Consumer Handbook: Negotiating Your Timeshare Exit Contract? Avoid Hiring The Help Of A Third Party

Jul 10, 2019

Hundreds of timeshare owners - from at least 46 states - have lost thousands of dollars each to timeshare exit businesses that set up operations in recent years in and around Springfield, Missouri. That is a key finding of a four-month investigation of the controversial industry by the Better Business Bureau. 

Southwest Missouri has a large number of timeshares due to its proximity to Branson, a popular vacation destination. The BBB study reports more than 350 consumer complaints against 10 of the most active Springfield-area timeshare exit businesses between Jan. 1, 2017 and Mar. 1, 2019. 
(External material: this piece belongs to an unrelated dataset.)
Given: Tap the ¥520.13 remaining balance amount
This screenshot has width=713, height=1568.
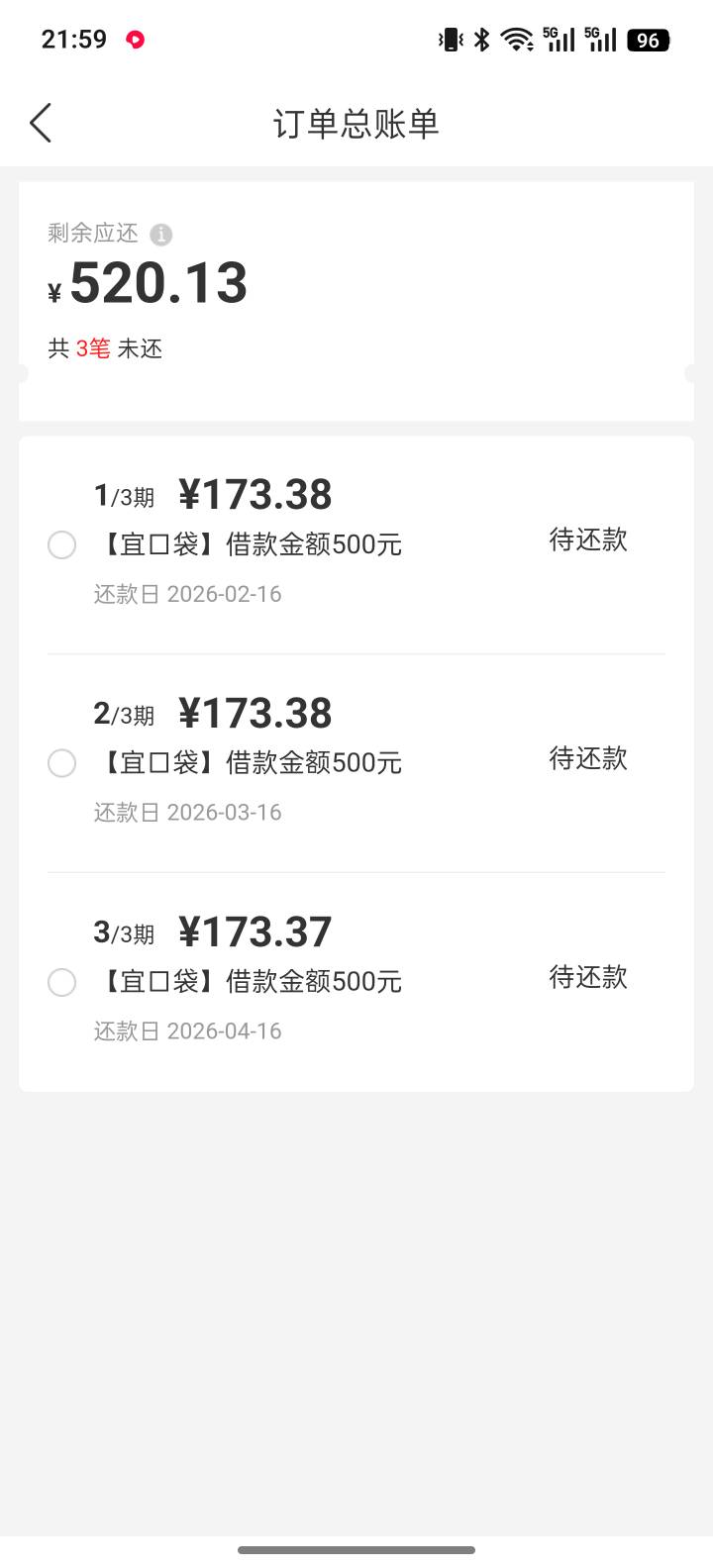Looking at the screenshot, I should (158, 283).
Clients of those businesses said they paid out more than $2.2 million for timeshare relief work that was either never done or never completed. For consumers wanting to get out of a timeshare contract, BBB advises they first reach out to the timeshare operators who own or manage their timeshare to see if the business offers a deed-back or exit program. If such a program is not available consider consulting with an attorney for advice. 
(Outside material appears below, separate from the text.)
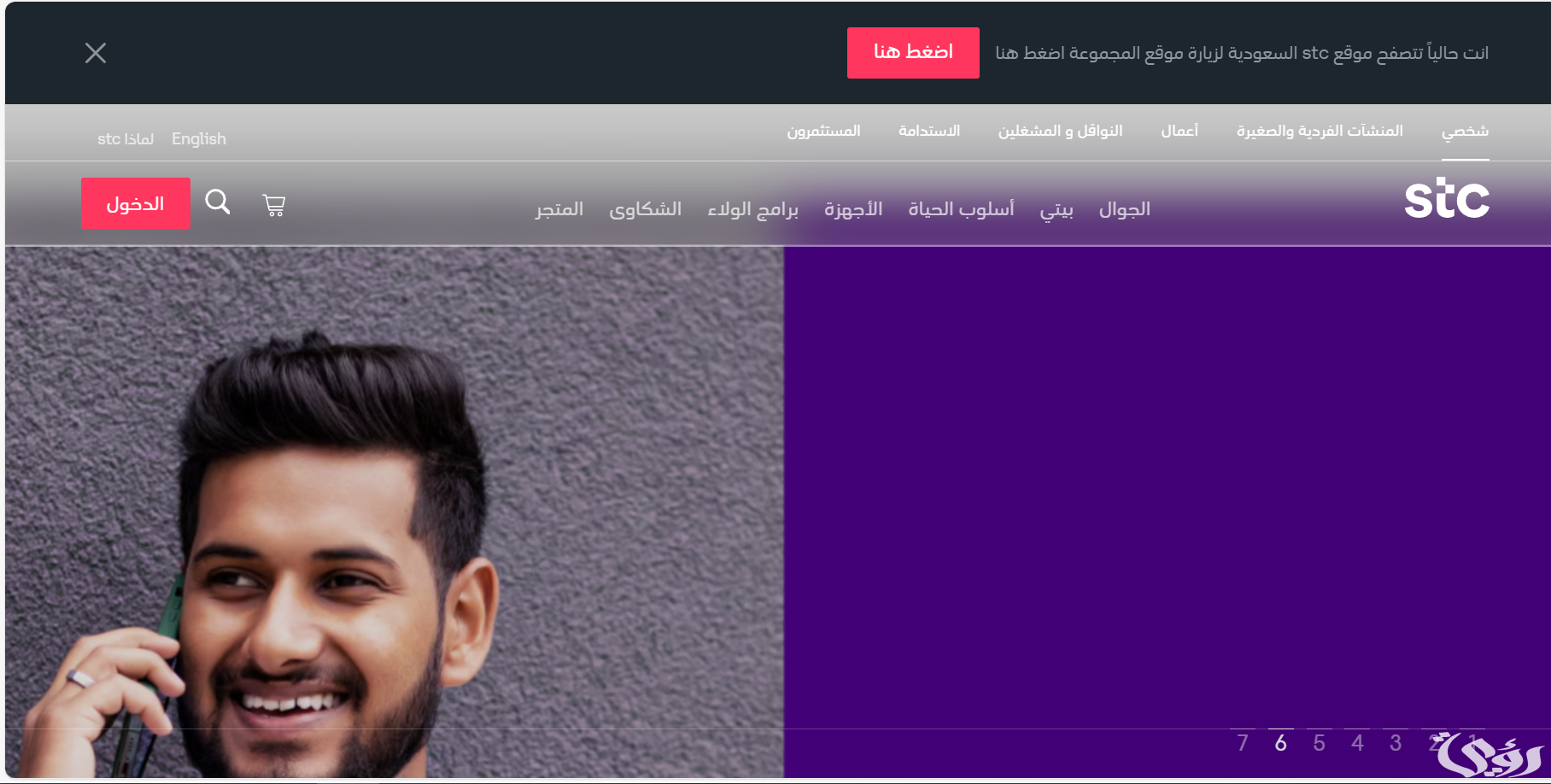The width and height of the screenshot is (1551, 784).
Task: Go to carousel slide 4
Action: pos(1357,743)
While BBB generally discourages hiring a third party to negotiate timeshare relief, consumers who go that route should be very careful in selecting and negotiating timeshare exit contracts. If a consumer decides to contract with a third party for timeshare relief, beware of making upfront payments for the work. Ask if they will put the money in an escrow account until the exit company makes good on its promises.